The Taming of the Shrew at the Stratford Festival

One of the great performances at the Stratford Festival this year is Shakespeare’s The Taming of the Shrew. This Battle of the Sexes comedy is performed admirably by the husband and wife team of Deborah Hay and Ben Carlson who I had also seen as Beatrice and Benedict in Much Ado About Nothing. In The Taming of the Shrew, Hay and Carlson have some great interaction, much of it physical. She even gets to slap her husband and spit in his face in every performance.

Practically every character in The Taming of the Shrew has a comedic role and they are well played in this production.

The play itself may draw criticism from some groups who think Petruchio is only trying to break the spirit of Katherina and bend her to his will, but what would these same groups think if it were a play about a woman trying to tame a loud-mouth boorish lout to be a gentleman and husband.

Though some might think that Petruchio is only trying to make Kate obedient, he is actually showing her how churlish and uncouth she is being. He does this by out-shrewing the shrew.

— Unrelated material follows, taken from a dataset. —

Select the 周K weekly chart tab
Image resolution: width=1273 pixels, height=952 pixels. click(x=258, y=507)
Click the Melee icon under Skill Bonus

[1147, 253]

Basically, Kate is a bully, and we all know the public’s attitude regarding bullies. She bullies her family and anyone who comes within reach of her. Kate has boughten into the axiom that one must be strong, overbearing to dominate people to her will. She does not know what love is. Kate does indeed have passion, but it is misdirected.

Only when Kate is broken of all her shrewish passions can she then love. Her speech at the end of the play is magnificent.

 Thy husband is thy lord, thy life, thy keeper, Thy head, thy sovereign; one that cares for thee, And for thy maintenance commits his body To painful labour both by sea and land, To watch the night in storms, the day in cold, Whilst thou liest warm at home, secure and safe; And craves no other tribute at thy hands But love, fair looks and true obedience; Too little payment for so great a debt. Such duty as the subject owes the prince Even such a woman oweth to her husband; And when she is froward, peevish, sullen, sour, And not obedient to his honest will, What is she but a foul contending rebel And graceless traitor to her loving lord? I am ashamed that women are so simple To offer war where they should kneel for peace; Or seek for rule, supremacy and sway, When they are bound to serve, love and obey.

Is there a man alive who wouldn’t cherish such a woman and devote his entire life to her?

To paraphrase Hamlet:

Give me that woman
That is not passion’s slave, and I will wear her
In my heart’s core, ay, in my heart of heart.